## WORK TO BE COMPLETED:
All entries below must be given again word for word.

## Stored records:
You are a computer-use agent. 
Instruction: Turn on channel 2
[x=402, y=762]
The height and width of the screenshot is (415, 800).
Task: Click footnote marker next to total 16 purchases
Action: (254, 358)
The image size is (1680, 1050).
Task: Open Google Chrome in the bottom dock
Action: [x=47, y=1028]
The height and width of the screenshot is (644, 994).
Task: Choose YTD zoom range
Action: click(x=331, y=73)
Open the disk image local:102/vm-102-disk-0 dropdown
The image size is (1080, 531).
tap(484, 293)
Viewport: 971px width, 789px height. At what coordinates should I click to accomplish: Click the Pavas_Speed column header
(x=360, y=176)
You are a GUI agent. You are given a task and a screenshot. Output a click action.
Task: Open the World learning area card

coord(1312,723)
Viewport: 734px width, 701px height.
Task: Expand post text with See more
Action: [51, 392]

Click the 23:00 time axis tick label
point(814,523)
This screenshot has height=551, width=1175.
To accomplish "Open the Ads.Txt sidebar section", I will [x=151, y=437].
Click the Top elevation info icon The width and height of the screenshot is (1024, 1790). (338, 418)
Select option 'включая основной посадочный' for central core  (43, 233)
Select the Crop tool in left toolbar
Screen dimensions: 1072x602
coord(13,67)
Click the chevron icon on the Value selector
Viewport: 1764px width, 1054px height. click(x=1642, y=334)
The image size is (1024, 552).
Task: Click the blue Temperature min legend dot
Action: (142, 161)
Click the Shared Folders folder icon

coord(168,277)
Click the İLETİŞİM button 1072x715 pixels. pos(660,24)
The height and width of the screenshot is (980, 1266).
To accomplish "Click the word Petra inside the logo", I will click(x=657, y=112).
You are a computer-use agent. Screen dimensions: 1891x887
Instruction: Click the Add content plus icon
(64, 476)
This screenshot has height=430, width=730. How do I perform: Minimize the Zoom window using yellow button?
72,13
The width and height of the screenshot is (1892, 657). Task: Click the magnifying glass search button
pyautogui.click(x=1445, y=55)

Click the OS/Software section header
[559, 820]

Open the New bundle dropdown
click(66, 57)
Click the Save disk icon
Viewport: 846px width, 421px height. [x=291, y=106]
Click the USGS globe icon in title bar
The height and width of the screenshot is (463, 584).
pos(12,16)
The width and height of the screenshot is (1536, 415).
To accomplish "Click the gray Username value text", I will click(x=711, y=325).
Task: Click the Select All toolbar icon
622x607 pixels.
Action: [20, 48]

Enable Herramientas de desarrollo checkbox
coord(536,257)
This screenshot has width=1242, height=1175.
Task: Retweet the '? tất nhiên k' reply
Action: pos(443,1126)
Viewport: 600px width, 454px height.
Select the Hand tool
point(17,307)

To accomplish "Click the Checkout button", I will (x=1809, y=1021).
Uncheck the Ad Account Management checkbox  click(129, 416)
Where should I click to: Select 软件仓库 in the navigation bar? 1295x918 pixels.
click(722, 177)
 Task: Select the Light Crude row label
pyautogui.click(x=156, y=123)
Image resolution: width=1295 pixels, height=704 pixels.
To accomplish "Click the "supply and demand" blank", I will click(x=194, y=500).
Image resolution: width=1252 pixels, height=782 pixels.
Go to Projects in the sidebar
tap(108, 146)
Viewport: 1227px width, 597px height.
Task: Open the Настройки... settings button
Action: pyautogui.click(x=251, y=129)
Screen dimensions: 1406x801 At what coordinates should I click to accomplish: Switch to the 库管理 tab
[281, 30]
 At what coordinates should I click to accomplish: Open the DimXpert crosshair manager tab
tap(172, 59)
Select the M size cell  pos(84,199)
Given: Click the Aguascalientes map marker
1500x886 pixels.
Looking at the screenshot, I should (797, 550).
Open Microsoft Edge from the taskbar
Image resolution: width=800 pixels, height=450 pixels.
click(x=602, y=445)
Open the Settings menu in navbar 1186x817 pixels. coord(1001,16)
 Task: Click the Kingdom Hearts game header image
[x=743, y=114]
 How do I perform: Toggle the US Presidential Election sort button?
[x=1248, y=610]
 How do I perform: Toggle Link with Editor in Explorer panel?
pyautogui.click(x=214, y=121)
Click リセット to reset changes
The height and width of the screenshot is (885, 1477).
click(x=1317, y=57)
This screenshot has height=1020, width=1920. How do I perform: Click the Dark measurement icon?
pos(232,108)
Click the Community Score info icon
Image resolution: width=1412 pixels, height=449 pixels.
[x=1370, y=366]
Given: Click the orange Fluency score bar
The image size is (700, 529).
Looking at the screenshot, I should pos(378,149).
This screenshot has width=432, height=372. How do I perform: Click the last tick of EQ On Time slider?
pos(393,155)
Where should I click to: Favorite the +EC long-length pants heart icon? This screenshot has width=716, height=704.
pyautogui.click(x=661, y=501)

## RESPONSE TO THE EXERCISE:
You are a computer-use agent. 
Instruction: Turn on channel 2
[x=402, y=762]
The height and width of the screenshot is (415, 800).
Task: Click footnote marker next to total 16 purchases
Action: (254, 358)
The image size is (1680, 1050).
Task: Open Google Chrome in the bottom dock
Action: [x=47, y=1028]
The height and width of the screenshot is (644, 994).
Task: Choose YTD zoom range
Action: click(x=331, y=73)
Open the disk image local:102/vm-102-disk-0 dropdown
The image size is (1080, 531).
tap(484, 293)
Viewport: 971px width, 789px height. At what coordinates should I click to accomplish: Click the Pavas_Speed column header
(x=360, y=176)
You are a GUI agent. You are given a task and a screenshot. Output a click action.
Task: Open the World learning area card

coord(1312,723)
Viewport: 734px width, 701px height.
Task: Expand post text with See more
Action: [51, 392]

Click the 23:00 time axis tick label
point(814,523)
This screenshot has height=551, width=1175.
To accomplish "Open the Ads.Txt sidebar section", I will [x=151, y=437].
Click the Top elevation info icon The width and height of the screenshot is (1024, 1790). (338, 418)
Select option 'включая основной посадочный' for central core  (43, 233)
Select the Crop tool in left toolbar
Screen dimensions: 1072x602
coord(13,67)
Click the chevron icon on the Value selector
Viewport: 1764px width, 1054px height. click(x=1642, y=334)
The image size is (1024, 552).
Task: Click the blue Temperature min legend dot
Action: (142, 161)
Click the Shared Folders folder icon

coord(168,277)
Click the İLETİŞİM button 1072x715 pixels. pos(660,24)
The height and width of the screenshot is (980, 1266).
To accomplish "Click the word Petra inside the logo", I will click(x=657, y=112).
You are a computer-use agent. Screen dimensions: 1891x887
Instruction: Click the Add content plus icon
(64, 476)
This screenshot has height=430, width=730. How do I perform: Minimize the Zoom window using yellow button?
72,13
The width and height of the screenshot is (1892, 657). Task: Click the magnifying glass search button
pyautogui.click(x=1445, y=55)

Click the OS/Software section header
[559, 820]

Open the New bundle dropdown
click(66, 57)
Click the Save disk icon
Viewport: 846px width, 421px height. [x=291, y=106]
Click the USGS globe icon in title bar
The height and width of the screenshot is (463, 584).
pos(12,16)
The width and height of the screenshot is (1536, 415).
To accomplish "Click the gray Username value text", I will click(x=711, y=325).
Task: Click the Select All toolbar icon
622x607 pixels.
Action: [20, 48]

Enable Herramientas de desarrollo checkbox
coord(536,257)
This screenshot has width=1242, height=1175.
Task: Retweet the '? tất nhiên k' reply
Action: pos(443,1126)
Viewport: 600px width, 454px height.
Select the Hand tool
point(17,307)

To accomplish "Click the Checkout button", I will (x=1809, y=1021).
Uncheck the Ad Account Management checkbox  click(129, 416)
Where should I click to: Select 软件仓库 in the navigation bar? 1295x918 pixels.
click(722, 177)
 Task: Select the Light Crude row label
pyautogui.click(x=156, y=123)
Image resolution: width=1295 pixels, height=704 pixels.
To accomplish "Click the "supply and demand" blank", I will click(x=194, y=500).
Image resolution: width=1252 pixels, height=782 pixels.
Go to Projects in the sidebar
tap(108, 146)
Viewport: 1227px width, 597px height.
Task: Open the Настройки... settings button
Action: pyautogui.click(x=251, y=129)
Screen dimensions: 1406x801 At what coordinates should I click to accomplish: Switch to the 库管理 tab
[281, 30]
 At what coordinates should I click to accomplish: Open the DimXpert crosshair manager tab
tap(172, 59)
Select the M size cell  pos(84,199)
Given: Click the Aguascalientes map marker
1500x886 pixels.
Looking at the screenshot, I should (797, 550).
Open Microsoft Edge from the taskbar
Image resolution: width=800 pixels, height=450 pixels.
click(x=602, y=445)
Open the Settings menu in navbar 1186x817 pixels. coord(1001,16)
 Task: Click the Kingdom Hearts game header image
[x=743, y=114]
 How do I perform: Toggle the US Presidential Election sort button?
[x=1248, y=610]
 How do I perform: Toggle Link with Editor in Explorer panel?
pyautogui.click(x=214, y=121)
Click リセット to reset changes
The height and width of the screenshot is (885, 1477).
click(x=1317, y=57)
This screenshot has height=1020, width=1920. How do I perform: Click the Dark measurement icon?
pos(232,108)
Click the Community Score info icon
Image resolution: width=1412 pixels, height=449 pixels.
[x=1370, y=366]
Given: Click the orange Fluency score bar
The image size is (700, 529).
Looking at the screenshot, I should pos(378,149).
This screenshot has width=432, height=372. How do I perform: Click the last tick of EQ On Time slider?
pos(393,155)
Where should I click to: Favorite the +EC long-length pants heart icon? This screenshot has width=716, height=704.
pyautogui.click(x=661, y=501)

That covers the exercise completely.